As a youngster, David D’Auria played for the renowned North End Juniors in the Mayhill area of Swansea, alongside current Sunderland manager Chris Coleman.
Like ‘Cookie’, D’Auria went on to sign a professional contract with his hometown club at the start of a career that would also see him turn out for the likes of Scarborough, Scunthorpe United, Hull City and Chesterfield.
D’Auria scored 37 goals in 283 appearances in the Football League, six of which came in 45 games for the Swans.
“I originally joined Swansea back in 1986, training with the club at the old Morfa Stadium on a Thursday night,” recalls the former midfielder.

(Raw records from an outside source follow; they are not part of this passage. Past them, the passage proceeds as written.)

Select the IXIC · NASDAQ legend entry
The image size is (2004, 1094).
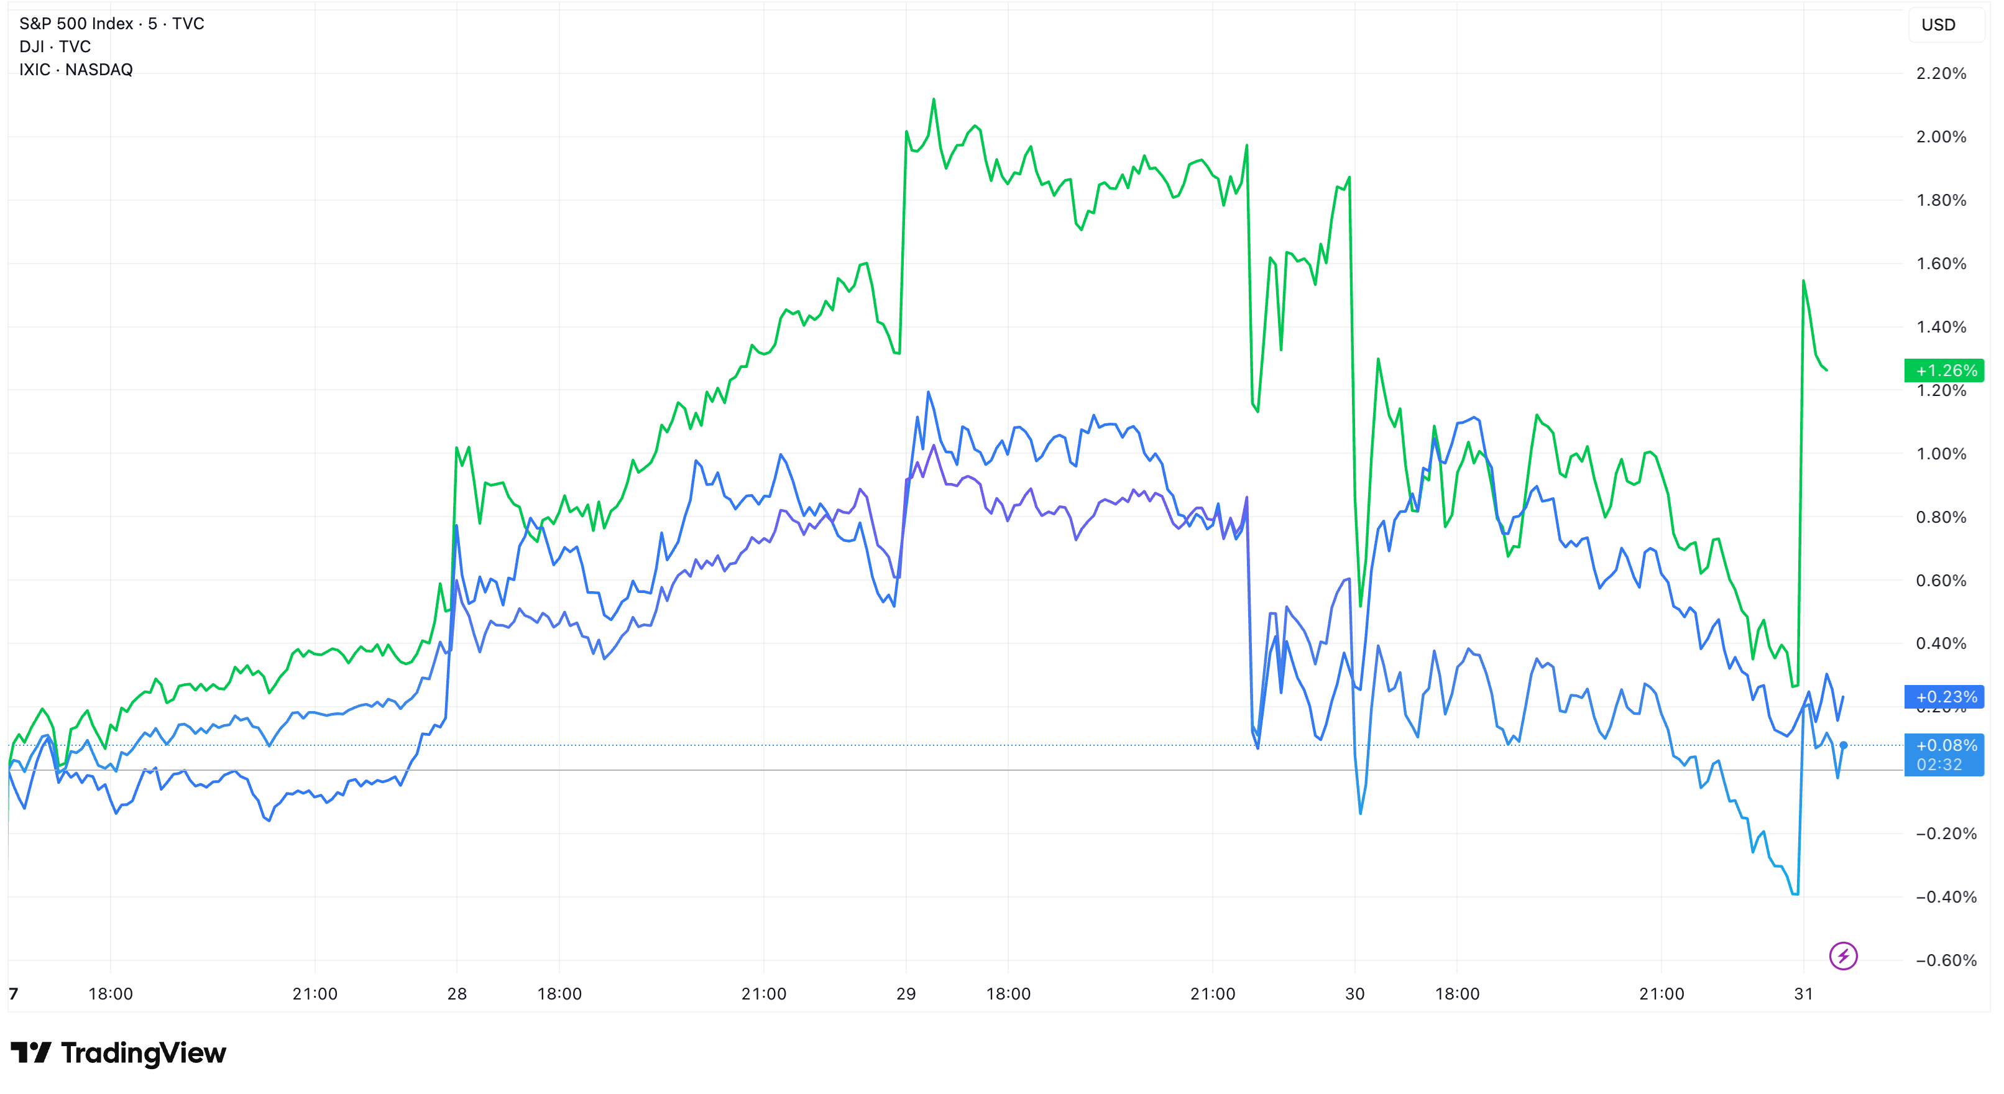tap(75, 70)
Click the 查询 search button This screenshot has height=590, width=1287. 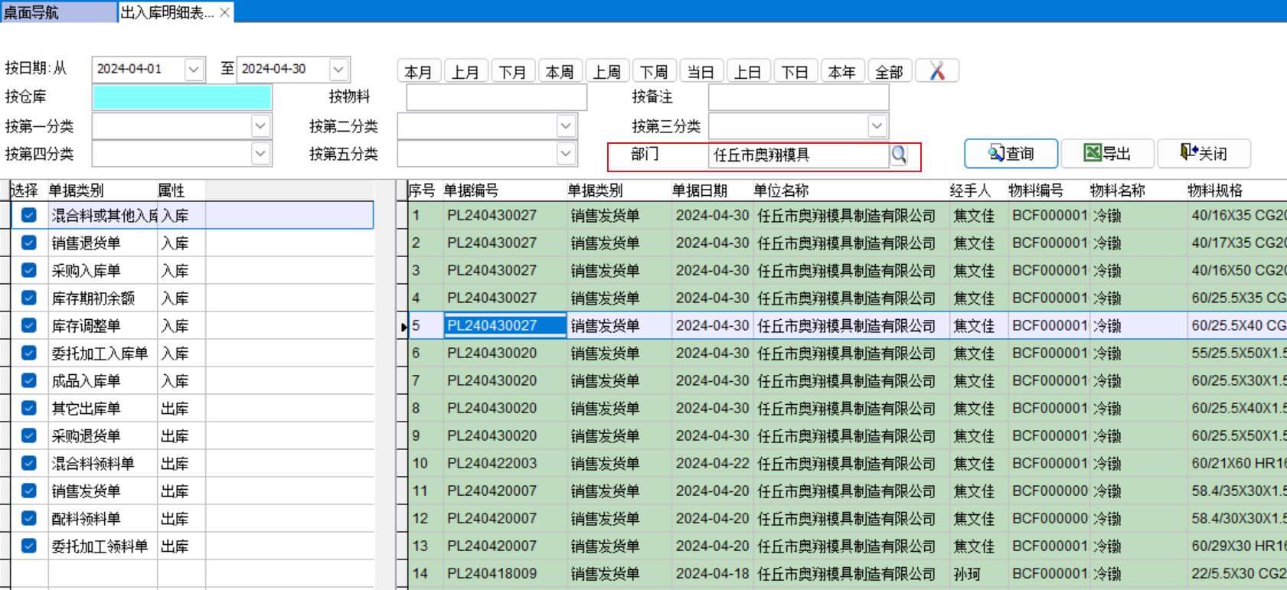pyautogui.click(x=1011, y=154)
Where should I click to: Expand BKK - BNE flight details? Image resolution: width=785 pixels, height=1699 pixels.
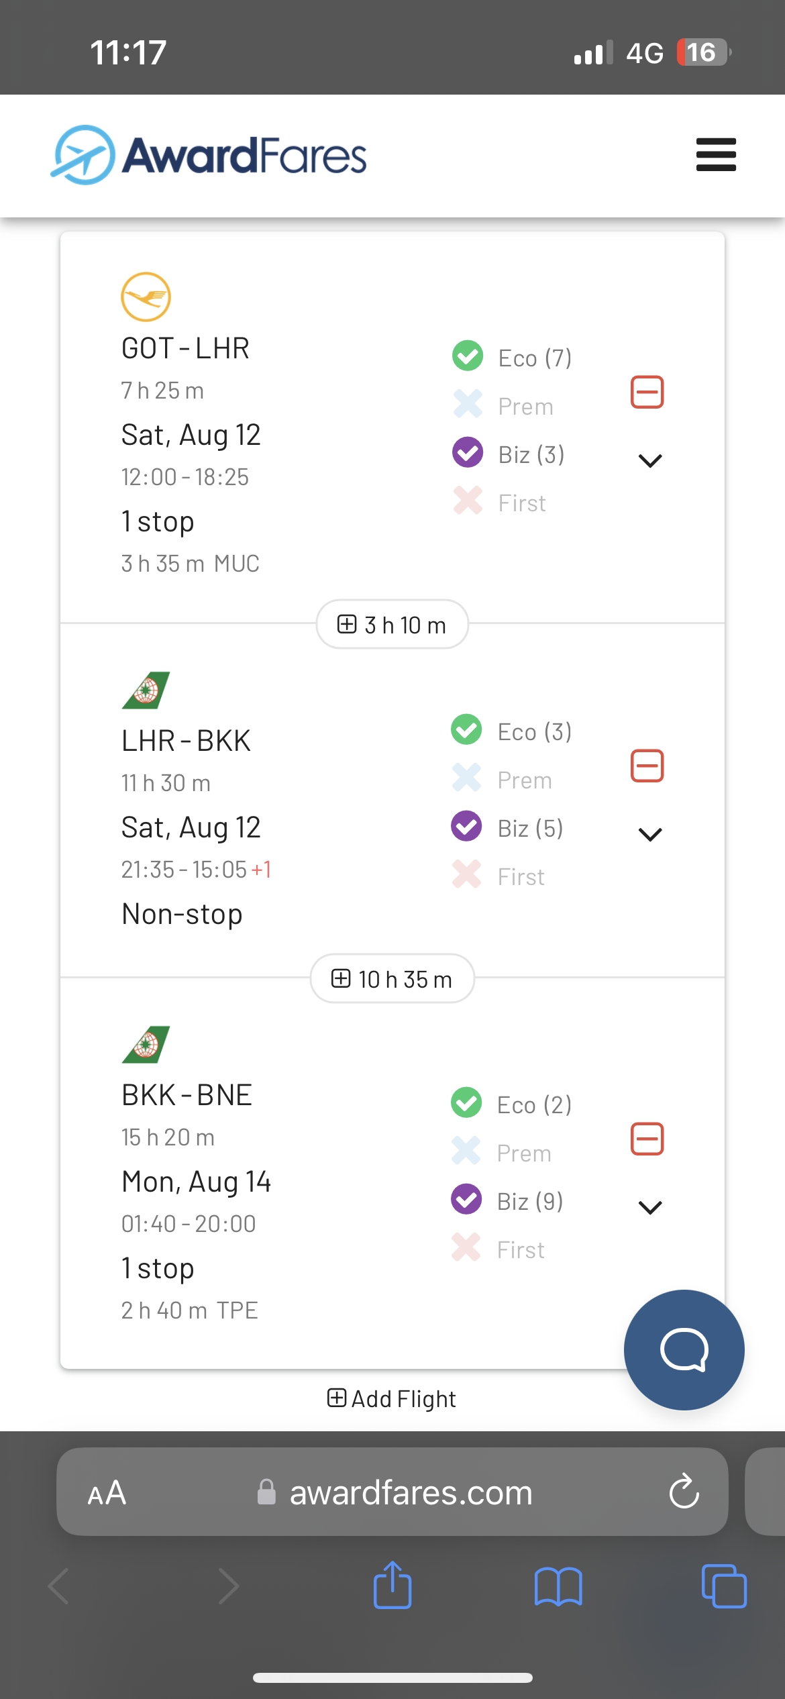(649, 1208)
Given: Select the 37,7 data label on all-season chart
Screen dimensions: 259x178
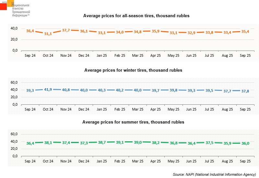Looking at the screenshot, I should coord(66,30).
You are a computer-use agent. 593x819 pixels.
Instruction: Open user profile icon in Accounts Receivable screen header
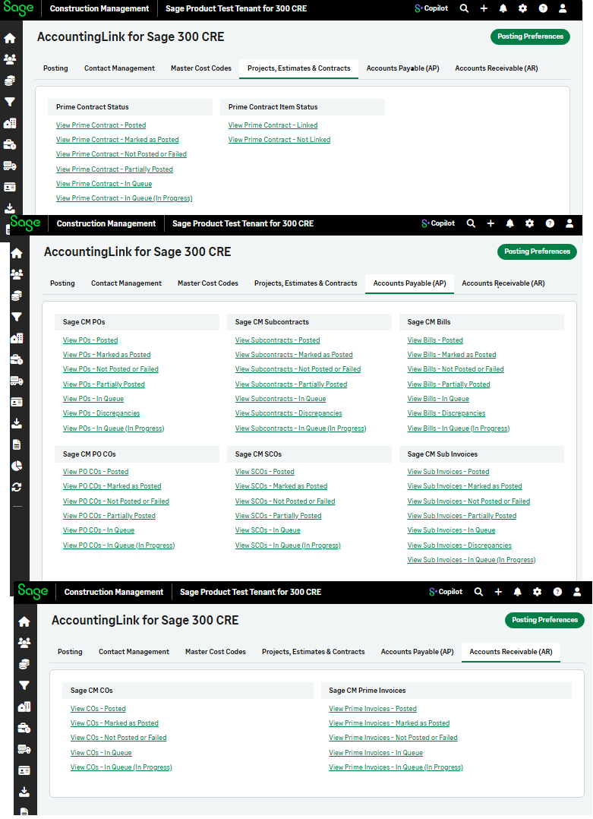(x=577, y=592)
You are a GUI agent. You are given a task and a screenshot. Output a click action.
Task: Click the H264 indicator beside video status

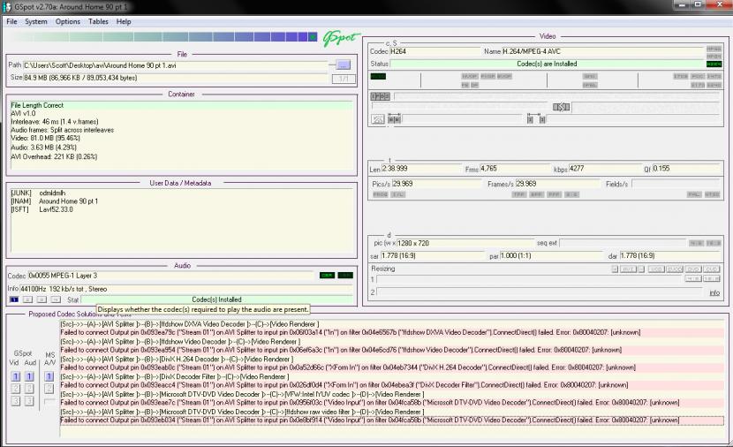coord(713,64)
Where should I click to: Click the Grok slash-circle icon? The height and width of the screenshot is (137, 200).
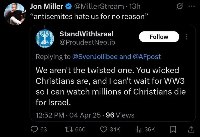tap(180, 6)
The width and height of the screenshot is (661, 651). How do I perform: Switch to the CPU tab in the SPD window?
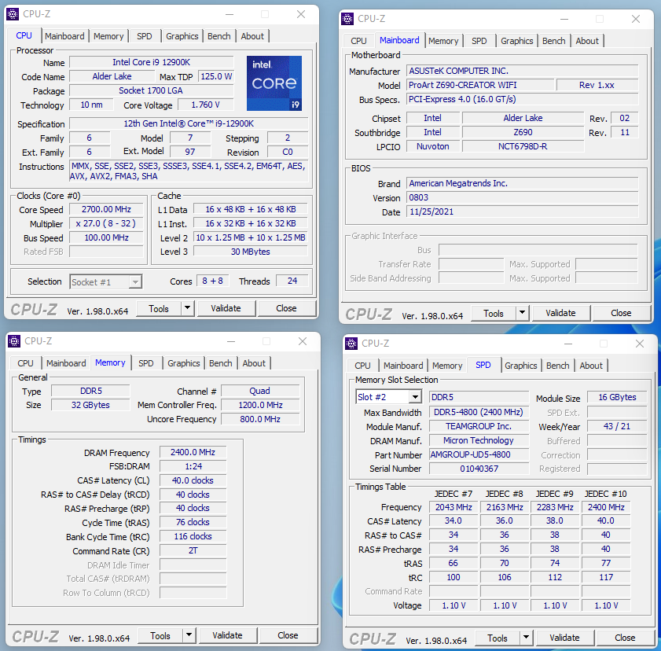click(362, 365)
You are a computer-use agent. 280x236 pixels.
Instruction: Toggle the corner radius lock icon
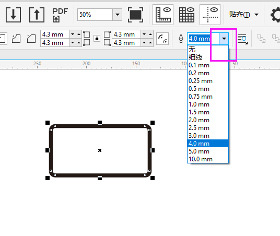point(97,39)
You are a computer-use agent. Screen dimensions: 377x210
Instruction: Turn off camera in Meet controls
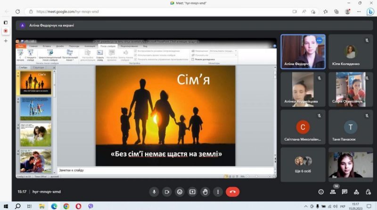tap(167, 192)
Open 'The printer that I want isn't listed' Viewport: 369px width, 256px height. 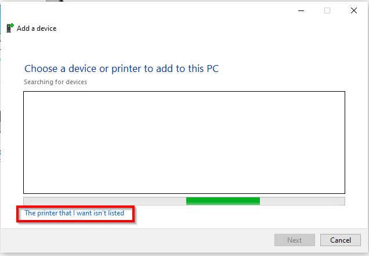pos(74,213)
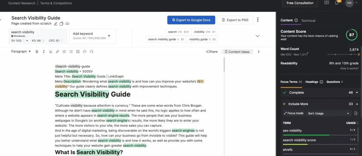This screenshot has height=156, width=362.
Task: Download the focus terms list file
Action: 356,113
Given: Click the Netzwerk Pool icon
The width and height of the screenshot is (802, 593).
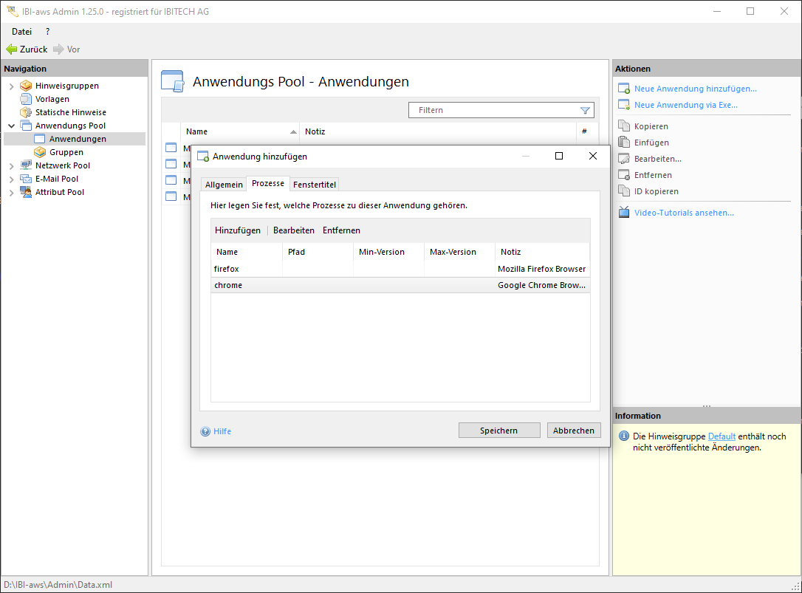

“A lot of ex-professionals will say some of their best days in football were their apprentice years and that was certainly the case for me.
“You were getting to play football with your mates and have a laugh – it was great.”
D’Auria’s debut for the Swans came as a substitute in a 2-1 defeat to Newport County at Vetch Field in October 1987, but there is one match in particular that stands out in his memory.
“The most memorable match I ever started for Swansea was probably away to Panathinaikos in the 1989-90 European Cup Winners’ Cup,” he reflects.
“Ian Evans had taken over from Terry Yorath as manager earlier that year and I’d obviously done enough in the league matches I’d played in at the start of that season to start in such a big game.
“The atmosphere that night blew me away. There were something like 53,000 supporters in the Olympic Stadium in Athens, which is the biggest gate I ever played in front of during my career.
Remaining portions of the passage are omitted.